[Start Data in this exercise]

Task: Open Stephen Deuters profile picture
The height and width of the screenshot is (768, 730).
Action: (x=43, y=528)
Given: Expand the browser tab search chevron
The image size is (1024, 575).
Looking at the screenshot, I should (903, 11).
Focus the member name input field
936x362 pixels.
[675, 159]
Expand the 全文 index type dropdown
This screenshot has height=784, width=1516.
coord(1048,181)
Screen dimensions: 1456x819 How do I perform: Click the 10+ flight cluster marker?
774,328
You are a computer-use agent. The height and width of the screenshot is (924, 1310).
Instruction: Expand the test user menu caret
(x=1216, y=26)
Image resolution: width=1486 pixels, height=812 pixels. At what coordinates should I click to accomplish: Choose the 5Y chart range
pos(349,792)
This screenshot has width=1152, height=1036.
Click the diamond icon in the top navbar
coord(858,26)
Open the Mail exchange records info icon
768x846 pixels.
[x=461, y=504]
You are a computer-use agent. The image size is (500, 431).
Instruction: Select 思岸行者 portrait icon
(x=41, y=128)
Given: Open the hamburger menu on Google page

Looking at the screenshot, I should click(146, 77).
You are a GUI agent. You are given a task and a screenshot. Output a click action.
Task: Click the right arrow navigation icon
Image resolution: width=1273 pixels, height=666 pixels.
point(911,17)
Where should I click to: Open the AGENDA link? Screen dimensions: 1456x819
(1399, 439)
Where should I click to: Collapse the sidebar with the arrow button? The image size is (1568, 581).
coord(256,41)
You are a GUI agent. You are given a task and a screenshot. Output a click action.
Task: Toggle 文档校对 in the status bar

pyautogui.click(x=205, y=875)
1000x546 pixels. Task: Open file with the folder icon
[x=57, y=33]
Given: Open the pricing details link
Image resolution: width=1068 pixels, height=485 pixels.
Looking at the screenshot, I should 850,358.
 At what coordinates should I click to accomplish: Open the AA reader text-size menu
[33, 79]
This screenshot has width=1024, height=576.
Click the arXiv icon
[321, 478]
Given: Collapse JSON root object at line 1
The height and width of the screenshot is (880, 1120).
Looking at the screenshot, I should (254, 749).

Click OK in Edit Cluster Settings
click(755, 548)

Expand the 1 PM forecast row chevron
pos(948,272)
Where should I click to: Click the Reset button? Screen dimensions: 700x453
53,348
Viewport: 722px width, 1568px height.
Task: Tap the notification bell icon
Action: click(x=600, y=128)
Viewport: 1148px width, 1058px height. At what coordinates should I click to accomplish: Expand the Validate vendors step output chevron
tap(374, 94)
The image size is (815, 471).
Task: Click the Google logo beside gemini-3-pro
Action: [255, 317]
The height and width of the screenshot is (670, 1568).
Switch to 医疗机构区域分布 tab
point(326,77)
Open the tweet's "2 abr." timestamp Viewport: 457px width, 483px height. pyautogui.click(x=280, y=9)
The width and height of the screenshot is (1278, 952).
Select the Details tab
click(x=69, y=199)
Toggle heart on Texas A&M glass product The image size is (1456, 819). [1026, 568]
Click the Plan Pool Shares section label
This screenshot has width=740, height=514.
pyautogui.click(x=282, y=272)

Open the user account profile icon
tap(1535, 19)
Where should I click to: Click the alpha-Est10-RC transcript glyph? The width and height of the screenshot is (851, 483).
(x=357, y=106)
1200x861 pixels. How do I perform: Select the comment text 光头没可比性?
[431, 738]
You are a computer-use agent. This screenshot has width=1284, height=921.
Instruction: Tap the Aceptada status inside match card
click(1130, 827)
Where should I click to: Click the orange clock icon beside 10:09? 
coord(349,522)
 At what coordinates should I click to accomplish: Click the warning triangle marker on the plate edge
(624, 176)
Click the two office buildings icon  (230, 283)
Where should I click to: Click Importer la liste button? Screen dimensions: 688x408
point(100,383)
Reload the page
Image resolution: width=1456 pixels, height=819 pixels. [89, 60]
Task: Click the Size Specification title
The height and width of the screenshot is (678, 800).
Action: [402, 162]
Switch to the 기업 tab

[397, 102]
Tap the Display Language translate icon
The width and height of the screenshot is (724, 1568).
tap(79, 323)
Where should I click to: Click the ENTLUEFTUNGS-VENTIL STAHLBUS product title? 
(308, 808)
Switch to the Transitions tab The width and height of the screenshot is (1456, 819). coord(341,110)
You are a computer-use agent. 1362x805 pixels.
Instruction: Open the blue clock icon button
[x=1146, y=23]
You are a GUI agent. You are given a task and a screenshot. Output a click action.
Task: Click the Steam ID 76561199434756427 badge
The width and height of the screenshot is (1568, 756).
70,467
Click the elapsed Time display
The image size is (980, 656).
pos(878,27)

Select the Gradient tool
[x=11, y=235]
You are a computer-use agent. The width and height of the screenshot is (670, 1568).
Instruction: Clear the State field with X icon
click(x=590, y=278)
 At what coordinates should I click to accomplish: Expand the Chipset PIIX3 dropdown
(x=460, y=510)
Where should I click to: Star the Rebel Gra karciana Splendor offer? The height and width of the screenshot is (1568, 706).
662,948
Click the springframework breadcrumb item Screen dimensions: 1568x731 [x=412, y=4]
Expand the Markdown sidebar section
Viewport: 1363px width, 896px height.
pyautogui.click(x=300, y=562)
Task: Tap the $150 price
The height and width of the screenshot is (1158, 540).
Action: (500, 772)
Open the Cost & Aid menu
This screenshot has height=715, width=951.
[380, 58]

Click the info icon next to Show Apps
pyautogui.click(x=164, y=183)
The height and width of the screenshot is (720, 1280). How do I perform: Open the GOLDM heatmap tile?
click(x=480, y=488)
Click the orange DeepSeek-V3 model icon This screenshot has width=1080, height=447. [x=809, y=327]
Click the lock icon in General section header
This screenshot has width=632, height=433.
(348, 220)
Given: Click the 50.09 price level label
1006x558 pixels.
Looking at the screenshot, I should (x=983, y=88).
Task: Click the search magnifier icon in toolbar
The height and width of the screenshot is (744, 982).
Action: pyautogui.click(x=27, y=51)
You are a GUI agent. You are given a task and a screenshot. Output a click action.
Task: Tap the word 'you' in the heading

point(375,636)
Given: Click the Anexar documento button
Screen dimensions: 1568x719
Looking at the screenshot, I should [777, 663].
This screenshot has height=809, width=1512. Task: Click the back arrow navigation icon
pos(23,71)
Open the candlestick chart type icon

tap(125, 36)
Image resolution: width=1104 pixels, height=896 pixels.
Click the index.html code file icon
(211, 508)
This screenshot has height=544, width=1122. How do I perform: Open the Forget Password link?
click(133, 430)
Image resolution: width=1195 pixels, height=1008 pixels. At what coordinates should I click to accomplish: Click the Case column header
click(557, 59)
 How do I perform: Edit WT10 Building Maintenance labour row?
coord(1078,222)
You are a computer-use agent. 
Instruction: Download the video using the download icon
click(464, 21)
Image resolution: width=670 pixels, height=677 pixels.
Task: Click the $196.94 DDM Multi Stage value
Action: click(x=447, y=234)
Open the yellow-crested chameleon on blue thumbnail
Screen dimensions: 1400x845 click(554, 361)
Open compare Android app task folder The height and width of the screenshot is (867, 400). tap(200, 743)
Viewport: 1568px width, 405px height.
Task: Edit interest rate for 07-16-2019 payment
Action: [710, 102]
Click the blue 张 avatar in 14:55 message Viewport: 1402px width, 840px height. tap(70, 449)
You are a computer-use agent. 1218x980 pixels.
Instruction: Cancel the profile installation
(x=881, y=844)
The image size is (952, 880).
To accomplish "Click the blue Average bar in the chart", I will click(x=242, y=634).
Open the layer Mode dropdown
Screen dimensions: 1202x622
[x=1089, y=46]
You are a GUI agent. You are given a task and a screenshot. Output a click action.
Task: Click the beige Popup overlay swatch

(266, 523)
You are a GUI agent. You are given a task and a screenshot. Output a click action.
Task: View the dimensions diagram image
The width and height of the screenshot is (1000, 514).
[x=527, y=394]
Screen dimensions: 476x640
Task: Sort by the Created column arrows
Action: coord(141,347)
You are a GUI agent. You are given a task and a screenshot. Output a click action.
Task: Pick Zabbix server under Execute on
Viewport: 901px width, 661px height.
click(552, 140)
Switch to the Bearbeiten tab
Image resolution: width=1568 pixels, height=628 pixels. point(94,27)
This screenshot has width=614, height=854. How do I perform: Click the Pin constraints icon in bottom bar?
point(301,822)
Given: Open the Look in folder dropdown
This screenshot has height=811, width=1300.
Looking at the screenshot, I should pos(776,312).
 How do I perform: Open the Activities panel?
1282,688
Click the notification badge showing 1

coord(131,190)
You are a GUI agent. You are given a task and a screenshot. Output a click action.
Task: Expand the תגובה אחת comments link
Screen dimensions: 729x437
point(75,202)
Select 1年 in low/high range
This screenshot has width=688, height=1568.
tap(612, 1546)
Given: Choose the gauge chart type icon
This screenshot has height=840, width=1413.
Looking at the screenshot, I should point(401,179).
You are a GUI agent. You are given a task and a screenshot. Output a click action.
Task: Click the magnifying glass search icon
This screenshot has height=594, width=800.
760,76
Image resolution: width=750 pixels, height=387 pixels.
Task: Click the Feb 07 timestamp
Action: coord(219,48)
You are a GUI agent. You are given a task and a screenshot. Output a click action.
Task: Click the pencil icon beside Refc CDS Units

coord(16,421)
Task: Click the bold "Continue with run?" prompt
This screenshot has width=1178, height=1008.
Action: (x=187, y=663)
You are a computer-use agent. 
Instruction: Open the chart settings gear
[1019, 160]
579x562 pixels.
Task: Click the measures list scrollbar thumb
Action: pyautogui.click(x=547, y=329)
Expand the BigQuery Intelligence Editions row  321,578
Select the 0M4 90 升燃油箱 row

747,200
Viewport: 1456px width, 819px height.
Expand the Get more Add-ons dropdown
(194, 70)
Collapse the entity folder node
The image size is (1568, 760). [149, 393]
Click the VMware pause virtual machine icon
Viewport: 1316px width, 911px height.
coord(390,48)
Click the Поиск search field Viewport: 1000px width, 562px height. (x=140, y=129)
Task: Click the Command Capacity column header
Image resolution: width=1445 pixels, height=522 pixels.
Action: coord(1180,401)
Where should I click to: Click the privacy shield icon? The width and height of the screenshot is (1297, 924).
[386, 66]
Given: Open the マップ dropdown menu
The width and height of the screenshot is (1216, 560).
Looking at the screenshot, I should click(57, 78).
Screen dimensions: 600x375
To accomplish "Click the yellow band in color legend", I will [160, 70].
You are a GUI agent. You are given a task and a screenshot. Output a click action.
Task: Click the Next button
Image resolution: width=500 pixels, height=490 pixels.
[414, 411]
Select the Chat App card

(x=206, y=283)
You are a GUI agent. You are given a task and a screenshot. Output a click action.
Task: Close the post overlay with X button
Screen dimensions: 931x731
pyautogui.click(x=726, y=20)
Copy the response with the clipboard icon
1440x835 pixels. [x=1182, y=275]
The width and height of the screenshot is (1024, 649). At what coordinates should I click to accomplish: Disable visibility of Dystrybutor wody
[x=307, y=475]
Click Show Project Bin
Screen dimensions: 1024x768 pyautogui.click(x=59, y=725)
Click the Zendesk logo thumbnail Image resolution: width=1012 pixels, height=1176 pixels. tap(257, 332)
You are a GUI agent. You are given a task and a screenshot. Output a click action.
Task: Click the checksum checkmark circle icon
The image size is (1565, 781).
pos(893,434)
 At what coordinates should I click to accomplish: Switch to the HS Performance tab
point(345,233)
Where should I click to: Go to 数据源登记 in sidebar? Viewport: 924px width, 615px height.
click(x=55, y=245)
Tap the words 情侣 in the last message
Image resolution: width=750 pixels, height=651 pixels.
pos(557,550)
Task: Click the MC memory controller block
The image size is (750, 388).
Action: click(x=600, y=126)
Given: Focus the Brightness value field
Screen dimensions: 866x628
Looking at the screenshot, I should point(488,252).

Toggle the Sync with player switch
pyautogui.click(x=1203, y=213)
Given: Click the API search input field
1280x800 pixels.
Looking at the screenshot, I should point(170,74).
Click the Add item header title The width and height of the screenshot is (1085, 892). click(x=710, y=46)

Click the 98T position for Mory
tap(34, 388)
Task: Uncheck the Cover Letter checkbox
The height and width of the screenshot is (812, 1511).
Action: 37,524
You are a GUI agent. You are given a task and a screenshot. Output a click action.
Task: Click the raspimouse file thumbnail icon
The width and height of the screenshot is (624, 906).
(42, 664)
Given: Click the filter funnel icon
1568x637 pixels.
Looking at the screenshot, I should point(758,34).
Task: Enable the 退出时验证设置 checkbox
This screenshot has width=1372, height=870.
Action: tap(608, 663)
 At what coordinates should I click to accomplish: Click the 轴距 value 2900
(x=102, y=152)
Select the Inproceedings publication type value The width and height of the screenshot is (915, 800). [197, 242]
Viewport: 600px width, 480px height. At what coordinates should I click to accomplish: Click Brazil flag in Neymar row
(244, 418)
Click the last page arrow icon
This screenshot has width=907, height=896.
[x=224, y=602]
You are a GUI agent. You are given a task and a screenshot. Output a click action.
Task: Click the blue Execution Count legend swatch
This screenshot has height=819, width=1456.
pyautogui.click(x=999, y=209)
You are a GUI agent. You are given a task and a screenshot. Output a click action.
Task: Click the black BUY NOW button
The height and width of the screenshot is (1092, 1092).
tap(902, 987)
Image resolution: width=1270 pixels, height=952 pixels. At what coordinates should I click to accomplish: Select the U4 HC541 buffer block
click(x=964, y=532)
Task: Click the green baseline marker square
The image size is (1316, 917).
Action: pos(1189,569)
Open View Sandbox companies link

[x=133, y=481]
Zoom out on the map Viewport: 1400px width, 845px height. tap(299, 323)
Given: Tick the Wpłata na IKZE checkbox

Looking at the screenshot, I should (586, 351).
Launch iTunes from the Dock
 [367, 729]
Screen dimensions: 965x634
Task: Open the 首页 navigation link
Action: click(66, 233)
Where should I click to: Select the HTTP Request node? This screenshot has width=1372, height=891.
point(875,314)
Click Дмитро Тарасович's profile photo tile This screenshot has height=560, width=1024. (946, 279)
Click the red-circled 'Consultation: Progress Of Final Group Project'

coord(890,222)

[End Data in this exercise]

◆ Problem requirements ◆
Quote the entries word for word, starting at the line that contains "The height and width of the screenshot is (670, 1568)." and stopping after the line that contains "Image resolution: width=1456", with both of those lines included.

◆ Answer below ◆
The height and width of the screenshot is (670, 1568).
Switch to 医疗机构区域分布 tab
point(326,77)
Open the tweet's "2 abr." timestamp Viewport: 457px width, 483px height. pyautogui.click(x=280, y=9)
The width and height of the screenshot is (1278, 952).
Select the Details tab
click(x=69, y=199)
Toggle heart on Texas A&M glass product The image size is (1456, 819). [1026, 568]
Click the Plan Pool Shares section label
This screenshot has width=740, height=514.
pyautogui.click(x=282, y=272)

Open the user account profile icon
tap(1535, 19)
Where should I click to: Click the alpha-Est10-RC transcript glyph? The width and height of the screenshot is (851, 483).
(x=357, y=106)
1200x861 pixels. How do I perform: Select the comment text 光头没可比性?
[431, 738]
You are a computer-use agent. This screenshot has width=1284, height=921.
Instruction: Tap the Aceptada status inside match card
click(1130, 827)
Where should I click to: Click the orange clock icon beside 10:09? 
coord(349,522)
 At what coordinates should I click to accomplish: Click the warning triangle marker on the plate edge
(624, 176)
Click the two office buildings icon  (230, 283)
Where should I click to: Click Importer la liste button? Screen dimensions: 688x408
point(100,383)
Reload the page
Image resolution: width=1456 pixels, height=819 pixels. [89, 60]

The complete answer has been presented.